• **What you need to do**: Copy out the final stretch of the listing: the line that contains "Start a new" and all lines after it, exactly as they appear.

• **Record extracts**:

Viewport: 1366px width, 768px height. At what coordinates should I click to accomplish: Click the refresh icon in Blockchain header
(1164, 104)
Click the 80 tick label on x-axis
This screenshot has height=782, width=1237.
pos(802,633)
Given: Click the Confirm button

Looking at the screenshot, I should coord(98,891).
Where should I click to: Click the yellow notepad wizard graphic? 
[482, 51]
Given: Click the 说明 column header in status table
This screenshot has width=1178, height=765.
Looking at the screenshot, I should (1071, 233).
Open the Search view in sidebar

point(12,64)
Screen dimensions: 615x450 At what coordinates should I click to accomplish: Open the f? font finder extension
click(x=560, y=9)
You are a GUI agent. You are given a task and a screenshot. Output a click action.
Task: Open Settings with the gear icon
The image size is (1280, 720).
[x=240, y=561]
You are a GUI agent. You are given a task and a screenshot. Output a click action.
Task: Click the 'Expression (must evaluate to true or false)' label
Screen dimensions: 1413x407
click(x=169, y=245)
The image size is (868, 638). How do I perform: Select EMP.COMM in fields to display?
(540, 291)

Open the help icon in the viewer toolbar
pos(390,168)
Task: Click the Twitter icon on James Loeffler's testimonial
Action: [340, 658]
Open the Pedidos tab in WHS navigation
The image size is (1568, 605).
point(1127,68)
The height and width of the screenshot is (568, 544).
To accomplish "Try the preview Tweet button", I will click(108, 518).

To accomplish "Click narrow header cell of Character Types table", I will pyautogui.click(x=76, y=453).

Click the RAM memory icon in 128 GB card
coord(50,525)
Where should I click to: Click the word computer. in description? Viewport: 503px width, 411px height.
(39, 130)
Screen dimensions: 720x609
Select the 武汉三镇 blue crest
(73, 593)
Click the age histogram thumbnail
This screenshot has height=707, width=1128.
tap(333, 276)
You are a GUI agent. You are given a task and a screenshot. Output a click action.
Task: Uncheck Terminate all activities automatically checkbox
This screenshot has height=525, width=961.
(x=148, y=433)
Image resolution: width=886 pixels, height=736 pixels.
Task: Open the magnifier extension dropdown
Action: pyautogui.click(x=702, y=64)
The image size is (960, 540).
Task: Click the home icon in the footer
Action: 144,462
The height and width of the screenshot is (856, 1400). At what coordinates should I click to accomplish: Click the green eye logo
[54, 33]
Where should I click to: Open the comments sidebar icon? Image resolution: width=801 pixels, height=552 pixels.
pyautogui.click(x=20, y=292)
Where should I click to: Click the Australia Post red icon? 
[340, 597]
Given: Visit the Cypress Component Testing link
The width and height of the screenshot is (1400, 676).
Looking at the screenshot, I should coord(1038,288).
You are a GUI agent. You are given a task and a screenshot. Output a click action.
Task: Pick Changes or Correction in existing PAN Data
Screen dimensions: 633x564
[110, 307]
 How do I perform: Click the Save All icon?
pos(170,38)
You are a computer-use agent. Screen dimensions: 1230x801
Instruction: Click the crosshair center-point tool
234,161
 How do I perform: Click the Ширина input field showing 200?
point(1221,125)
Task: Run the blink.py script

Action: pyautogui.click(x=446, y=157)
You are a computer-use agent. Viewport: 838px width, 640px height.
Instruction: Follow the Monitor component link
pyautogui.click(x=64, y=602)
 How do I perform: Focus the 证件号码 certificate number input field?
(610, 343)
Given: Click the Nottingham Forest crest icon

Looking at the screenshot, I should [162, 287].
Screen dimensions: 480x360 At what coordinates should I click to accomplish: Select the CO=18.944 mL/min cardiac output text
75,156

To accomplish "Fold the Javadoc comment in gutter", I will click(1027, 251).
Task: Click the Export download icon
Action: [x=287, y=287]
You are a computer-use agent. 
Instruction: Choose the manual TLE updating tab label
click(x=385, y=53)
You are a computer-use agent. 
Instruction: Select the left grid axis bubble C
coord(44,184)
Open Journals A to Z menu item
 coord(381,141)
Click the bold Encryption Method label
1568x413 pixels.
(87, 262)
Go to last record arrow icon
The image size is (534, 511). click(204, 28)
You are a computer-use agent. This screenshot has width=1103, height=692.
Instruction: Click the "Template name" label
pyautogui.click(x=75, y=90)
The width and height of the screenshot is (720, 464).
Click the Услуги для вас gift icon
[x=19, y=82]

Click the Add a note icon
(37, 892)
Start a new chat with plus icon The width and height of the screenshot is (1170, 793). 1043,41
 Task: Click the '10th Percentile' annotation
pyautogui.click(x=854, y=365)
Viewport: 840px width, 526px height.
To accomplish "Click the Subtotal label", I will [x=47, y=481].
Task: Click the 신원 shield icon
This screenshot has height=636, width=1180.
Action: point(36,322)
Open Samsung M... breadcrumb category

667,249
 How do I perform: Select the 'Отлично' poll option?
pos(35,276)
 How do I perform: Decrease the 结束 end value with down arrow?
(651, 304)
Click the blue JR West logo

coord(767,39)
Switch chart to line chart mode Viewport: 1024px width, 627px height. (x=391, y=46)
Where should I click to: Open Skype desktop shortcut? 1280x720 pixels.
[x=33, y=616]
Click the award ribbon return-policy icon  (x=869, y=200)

• **Written answer**:
Start a new chat with plus icon The width and height of the screenshot is (1170, 793). 1043,41
 Task: Click the '10th Percentile' annotation
pyautogui.click(x=854, y=365)
Viewport: 840px width, 526px height.
To accomplish "Click the Subtotal label", I will [x=47, y=481].
Task: Click the 신원 shield icon
This screenshot has height=636, width=1180.
Action: point(36,322)
Open Samsung M... breadcrumb category

667,249
 How do I perform: Select the 'Отлично' poll option?
pos(35,276)
 How do I perform: Decrease the 结束 end value with down arrow?
(651, 304)
Click the blue JR West logo

coord(767,39)
Switch chart to line chart mode Viewport: 1024px width, 627px height. (x=391, y=46)
Where should I click to: Open Skype desktop shortcut? 1280x720 pixels.
[x=33, y=616]
Click the award ribbon return-policy icon  (x=869, y=200)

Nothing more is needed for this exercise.